Ten tijde van het moment waarop verweerder diende te beslissen over de verlenging van het huisverbod was duidelijk dat de hulpverlening nog niet op gang was gekomen. Voor zover verzoeker stelt dat de hulpverlening ten onrechte te laat is gestart, waarmee verweerder in redelijkheid zijn verlengingsbesluit niet heeft kunnen nemen, overweegt de voorzieningenrechter het volgende: hoewel verzoeker aanvankelijk op 8 mei 2009 in hechtenis was gesteld op verdenking van huiselijk geweld, is hij weer in vrijheid gesteld op 11 mei 2009 zodat hij vanaf dat moment had kunnen zorgen dat de accu van zijn telefoon weer werd opgeladen. Gelet op artikel 2, zesde lid, van de Wth rustte op verzoeker de plicht om verweerder te laten weten waar hij bereikbaar was. Aan die verplichting heeft verzoeker niet, althans onvoldoende voldaan zodat het eerste gesprek met de hulpverlening pas plaats heeft kunnen vinden op 19 mei 2009. Daarmee vindt de voorzieningenrechter onvoldoende grond voor het oordeel dat verweerder heeft nagelaten verzoeker een aanbod tot hulpverlening te doen, zoals bedoeld in artikel 2, negende lid, van de Wth .
De in het geding gebrachte informatie over de voorgeschiedenis van het gezin van verzoeker die het Advies- en steunpunt Huiselijk Geweld daarnaast heeft voorgelegd aan verweerder ter onderbouwing van het advies tot verlenging van het huisverbod, is van zorgwekkende aard. De uitlatingen van verzoeker ter terechtzitting dragen bij aan het beeld dat van hem in de stukken wordt geschetst, waar gesteld wordt dat hij de situatie ontkent en bagatelliseert.

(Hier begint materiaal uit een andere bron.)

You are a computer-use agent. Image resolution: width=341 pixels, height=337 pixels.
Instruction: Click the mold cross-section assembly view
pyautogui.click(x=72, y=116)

Vorenstaande in aanmerking genomen is de voorzieningenrechter van oordeel dat de gegeven feiten en omstandigheden voldoende aanleiding vormden voor het opleggen van het huisverbod en de verlenging daarvan, dat de belangen van betrokkenen in voldoende mate zijn afgewogen en dat verweerder in redelijkheid tot zijn besluit heeft kunnen komen. De voorzieningenrechter acht het besluit bovendien deugdelijk gemotiveerd.
Ten aanzien van de vraag of de opgelegde maatregel thans nog in stand kan blijven overweegt de voorzieningenrechter dat verzoeker niet aannemelijk heeft gemaakt dat de inbreuk op zijn belang om weer snel naar de woning terug te keren, zwaarder dient te wegen dan het belang van zijn huisgenoten bij het in stand houden van het huisverbod. Het hulpverleningstraject heeft pas op 19 mei jl. een aanvang kunnen nemen, zodat thans nog onduidelijk of daarmee het gevaar voor de huisgenoten van verzoeker voldoende is weggenomen. De noodzaak voor een voortzetting van de huidige situatie is naar het oordeel van de voorzieningenrechter derhalve nog onverkort aanwezig.
Gelet op het voorgaande zal de voorzieningenrechter het beroep ongegrond verklaren en het verzoek om een voorlopige voorziening afwijzen.
Beslissing
De voorzieningenrechter,
recht doende:
verklaart de beroepen ongegrond,
wijst het verzoek om voorlopige voorziening af.
Aldus gegeven door mr. C.W. de Wit, voorzieningenrechter, in aanwezigheid van
mr. B. Laterveer als griffier en in het openbaar uitgesproken op 20 mei 2009.
De griffier: De voorzieningenrechter:
Een belanghebbende - onder wie in elk geval verzoeker wordt begrepen - en verweerder kunnen tegen deze uitspraak - voor zover daarin is beslist in de hoofdzaak - hoger beroep instellen bij de Afdeling bestuursrechtspraak van de Raad van State, Postbus 20019, 2500 EA 's-Gravenhage. De termijn voor het indienen van het beroepschrift is zes weken en vangt aan met ingang van de dag na die waarop het afschrift van deze uitspraak is verzonden.